DOCUMENT EXTRACT |
******************************

# Weakfish Status



## StillSearchin (Apr 9, 2007)

I'm stuck down here in NC, but my heart is at the jetties of Cape May Point. 
I know the entire east coast has been suffering through a weakfish drought over the last number of years. I heard there was some hope last year with good numbers of small fish. Wondering how the spring/summer has been this year for weakies in NJ?


----------



## phillyguy (Aug 9, 2010)

I was all over the point over the 4th of july weekend and caught zero weakies. Didn't catch much of anything else either. Short fluke, small whiting and dozens of sandsharks.


----------



## StillSearchin (Apr 9, 2007)

Hate to hear that. 
Remember when?


----------



## bronzbck1 (Jun 13, 2007)

Trout are in the sound this time of year and plenty


----------



## gshivar (Aug 29, 2006)

******************************

EXTRACTED DATA |
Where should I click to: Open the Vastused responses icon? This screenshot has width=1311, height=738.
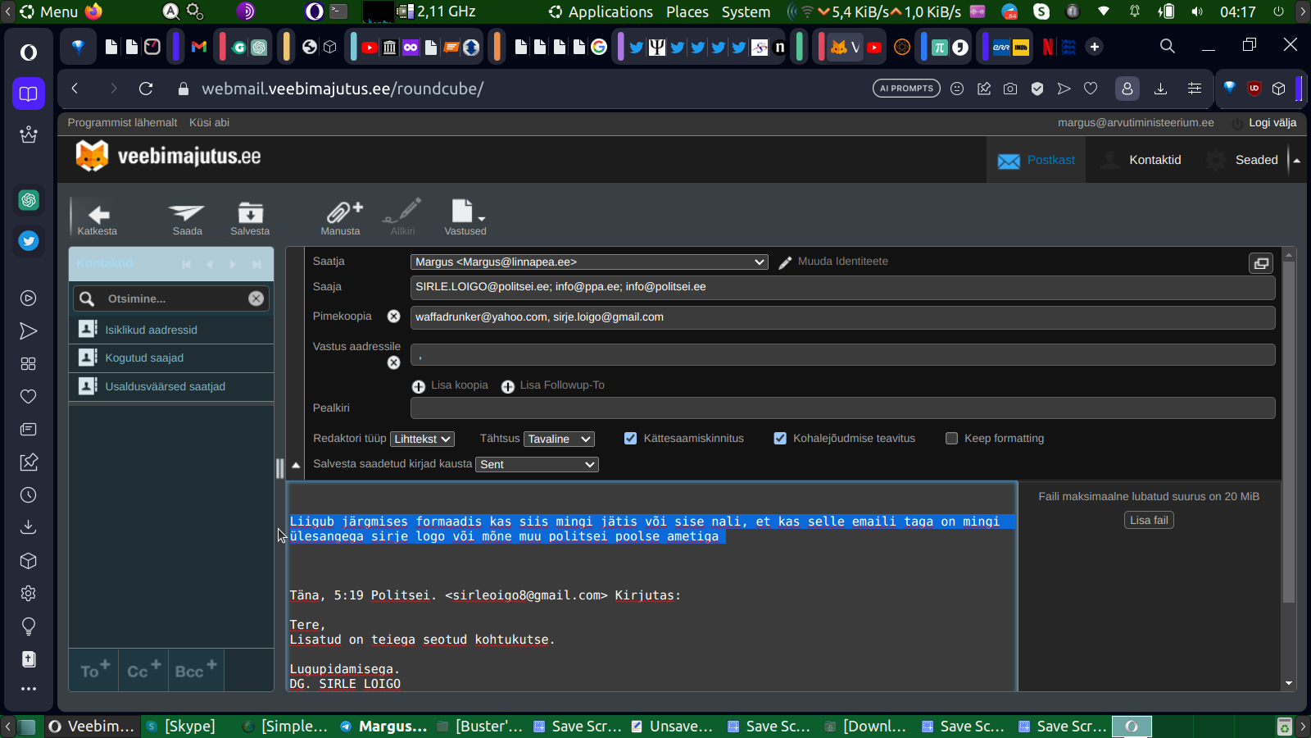[463, 213]
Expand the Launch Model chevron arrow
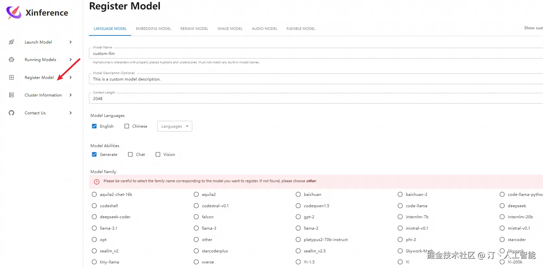 pos(70,42)
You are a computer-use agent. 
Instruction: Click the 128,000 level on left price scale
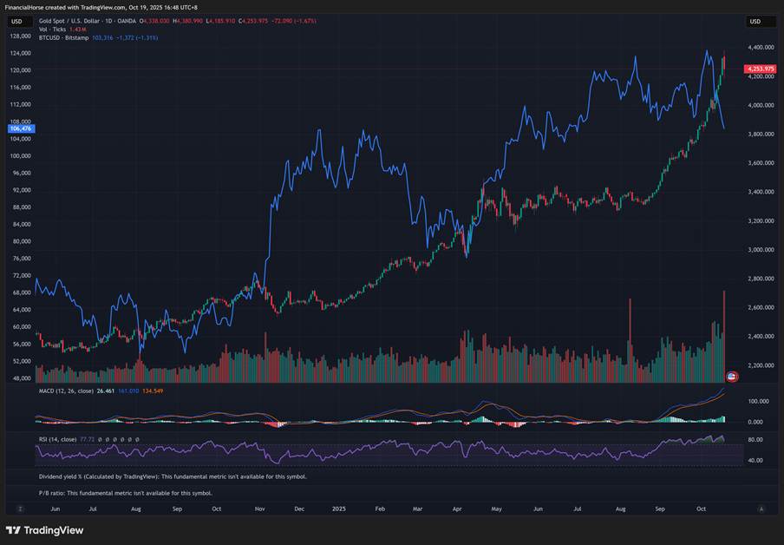(x=21, y=36)
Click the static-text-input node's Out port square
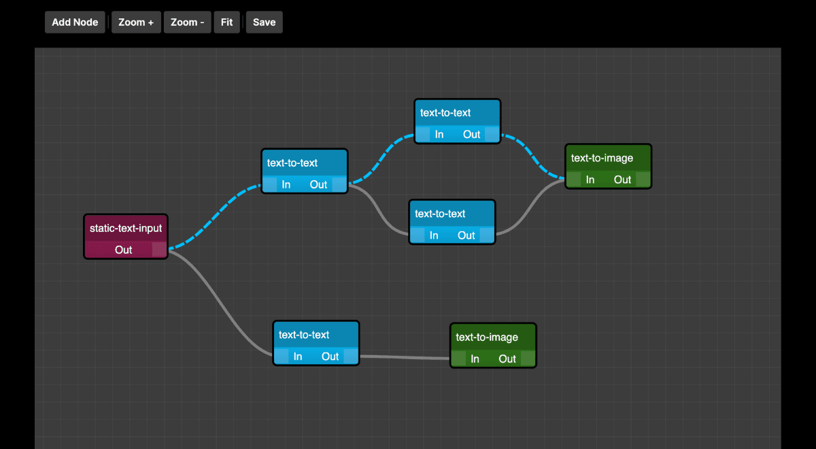 pyautogui.click(x=158, y=250)
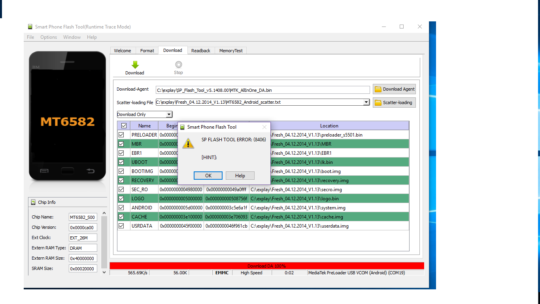
Task: Toggle the USRDATA partition checkbox
Action: [121, 226]
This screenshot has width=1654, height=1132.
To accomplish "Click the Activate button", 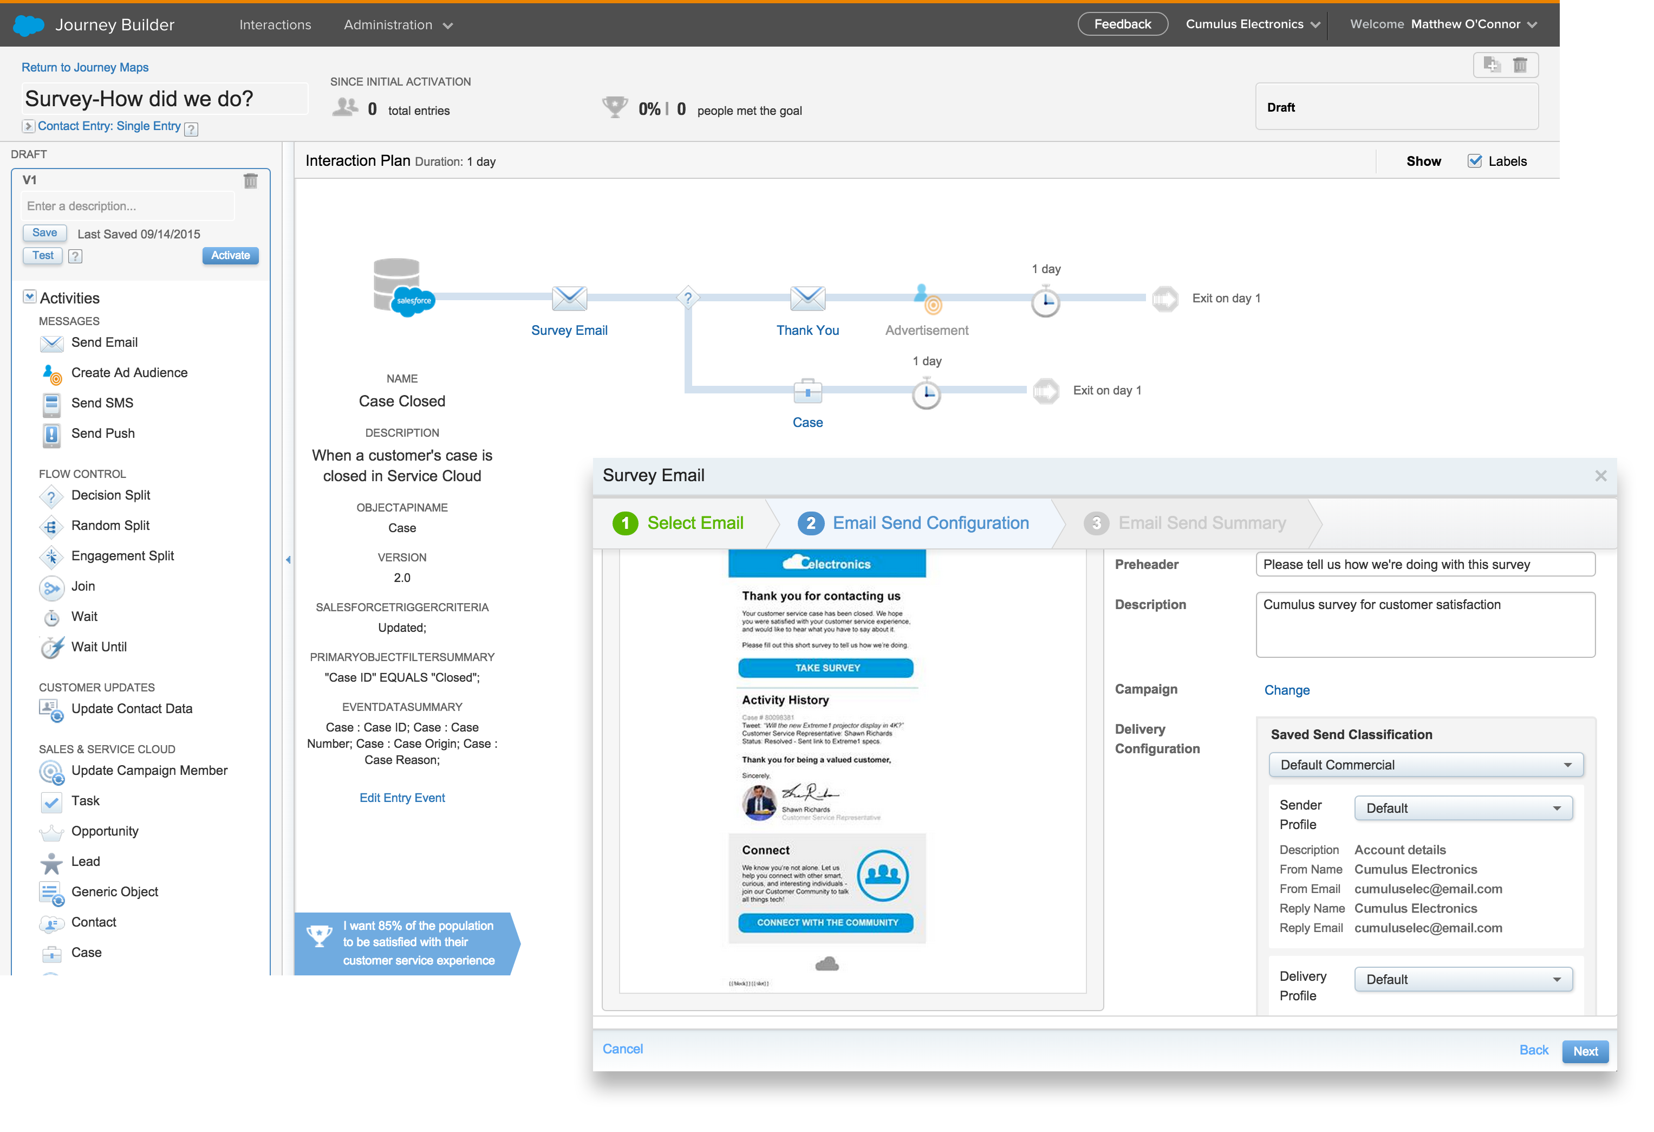I will [x=230, y=256].
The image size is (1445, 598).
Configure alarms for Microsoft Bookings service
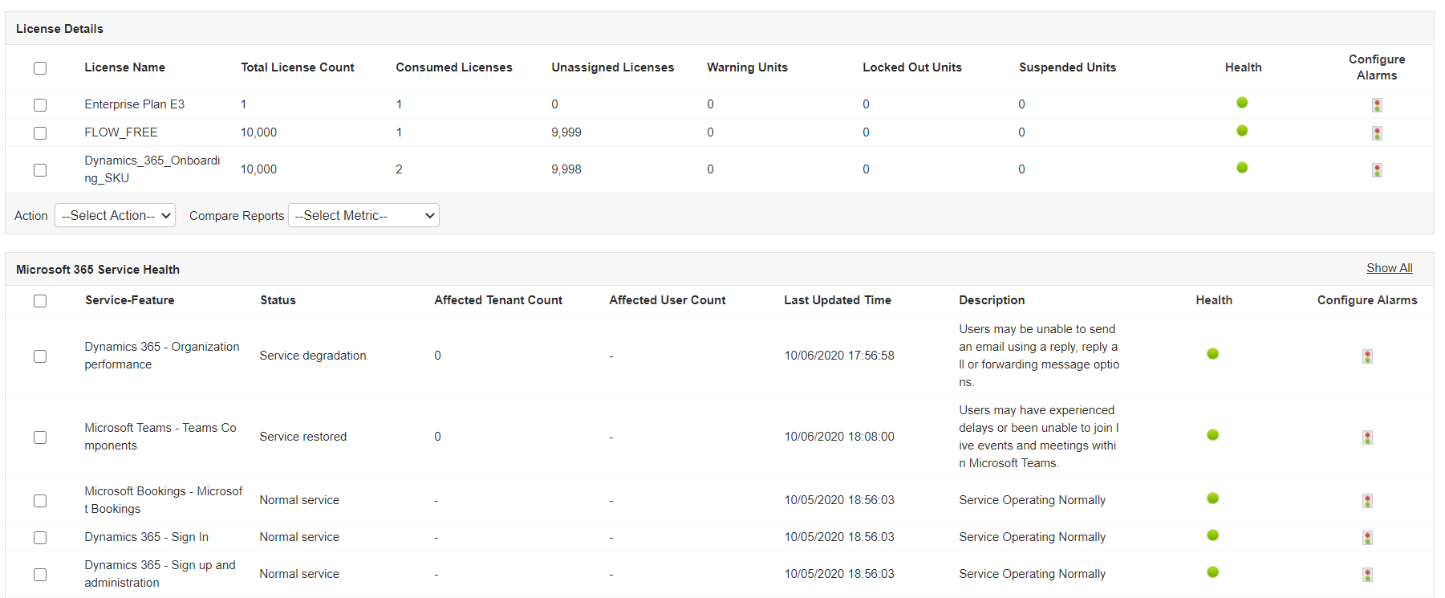coord(1367,501)
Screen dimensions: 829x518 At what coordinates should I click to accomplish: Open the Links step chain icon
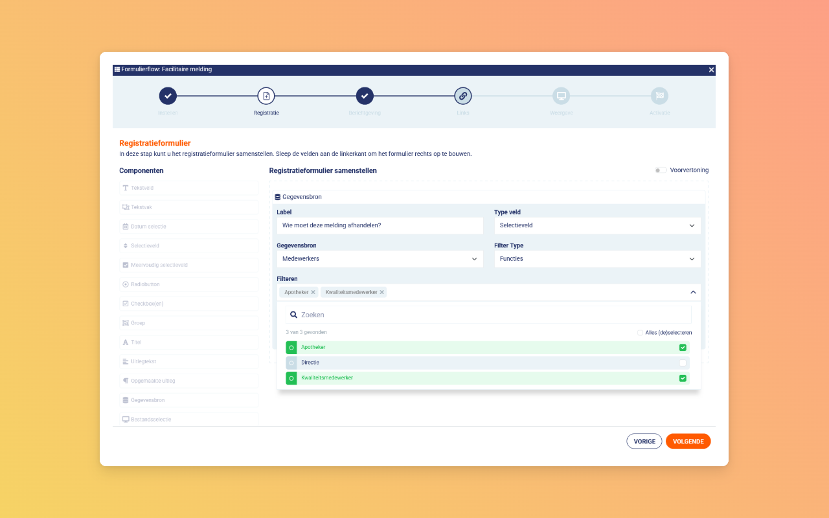463,96
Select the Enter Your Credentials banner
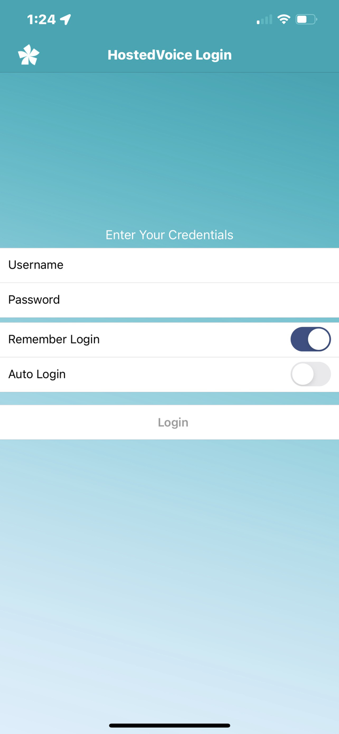339x734 pixels. click(169, 235)
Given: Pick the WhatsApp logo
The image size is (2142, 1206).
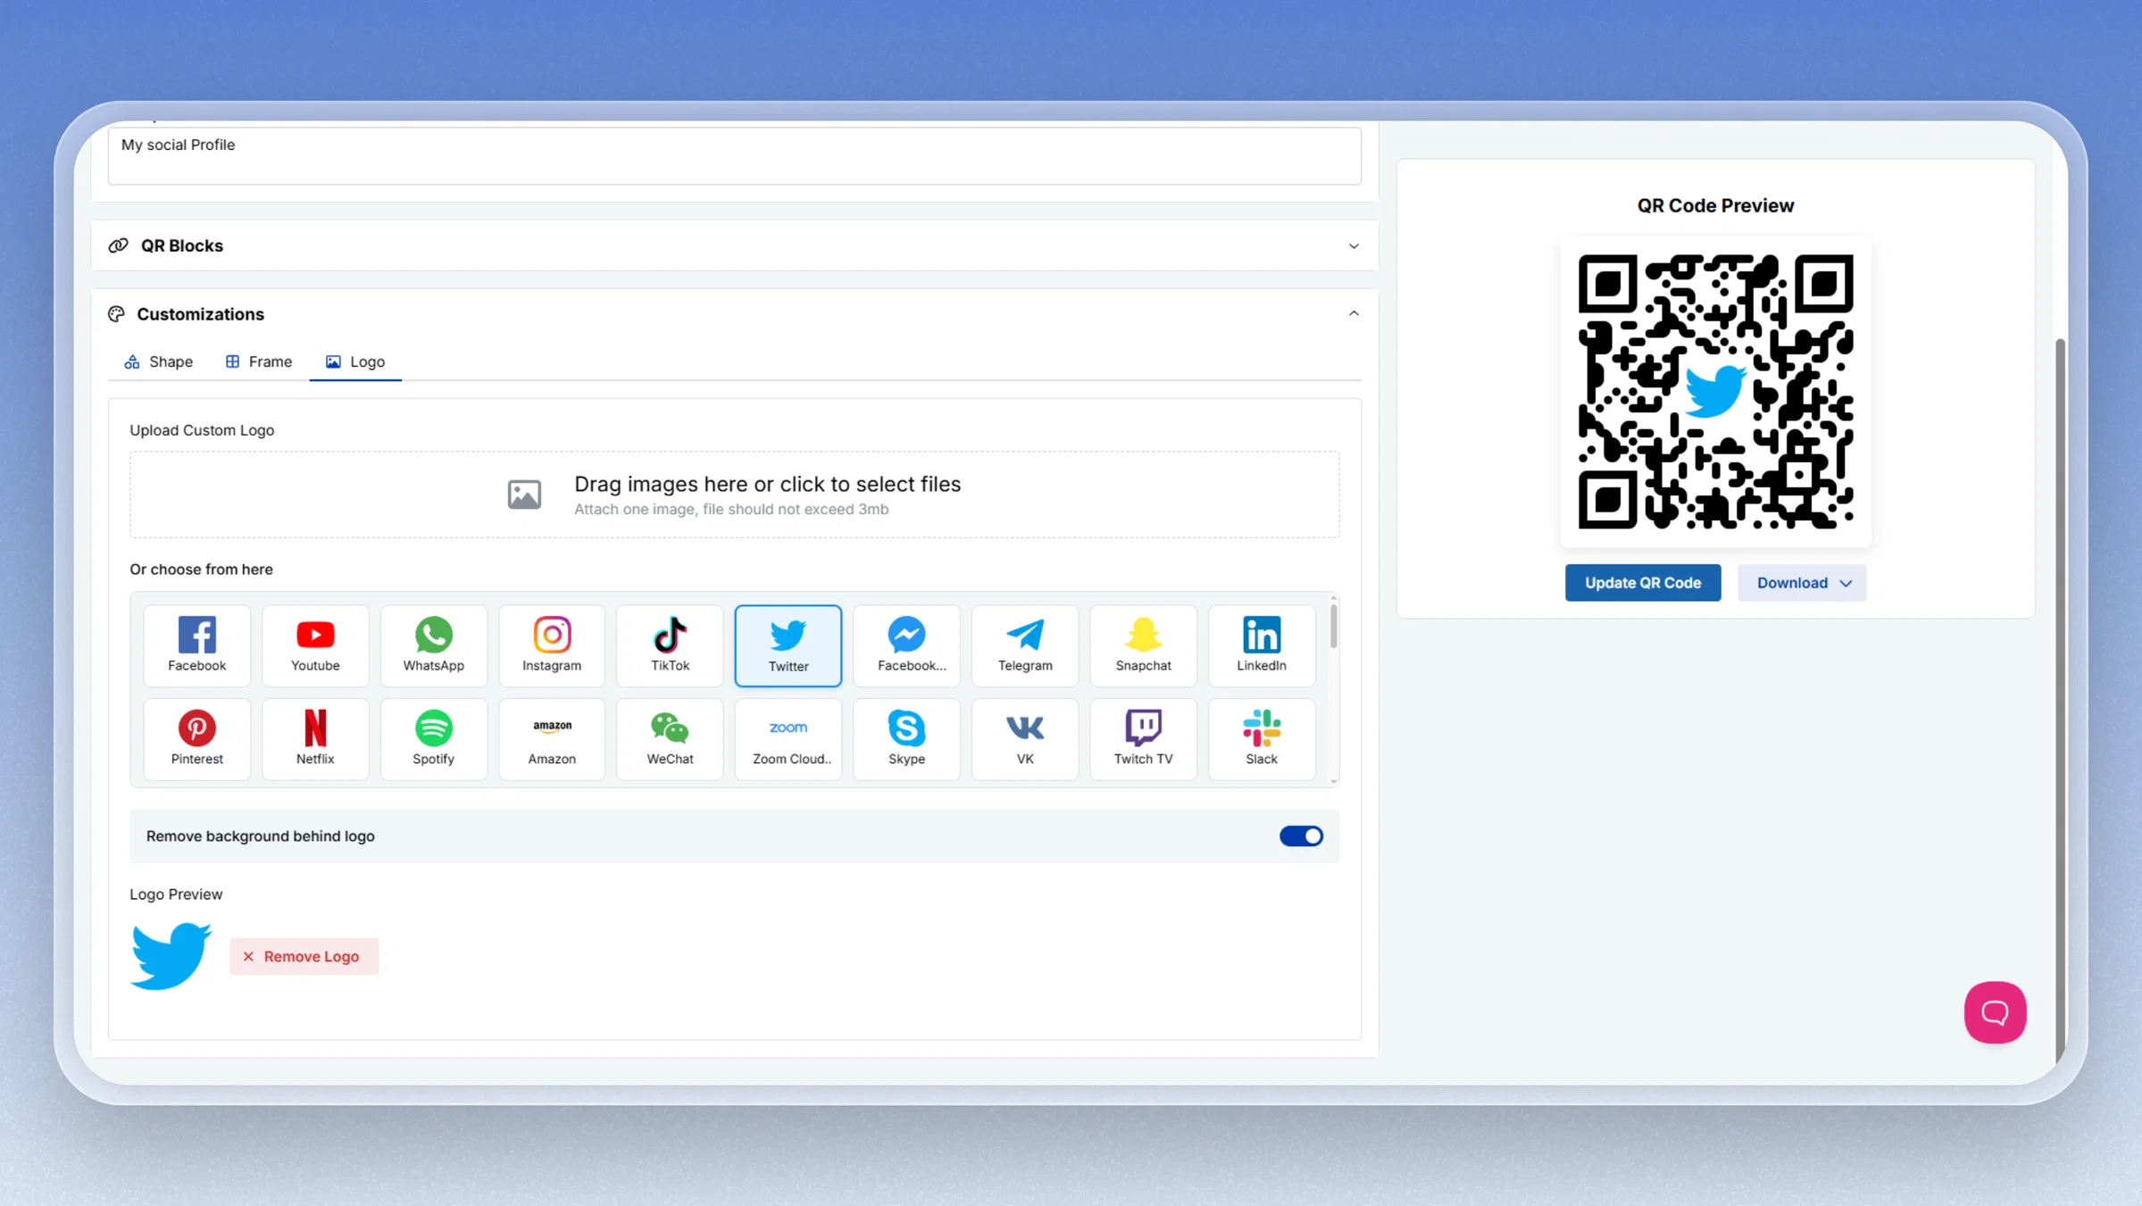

******************************

EXERCISE INSTRUCTIONS |
A. In the weakfish forum thread, what kinds of fish does phillyguy report catching at the point?
B. In the weakfish forum thread, where does StillSearchin say they are stuck?

ANSWERS FOR THIS EXERCISE |
A. Short fluke, small whiting and sandsharks.

B. In NC.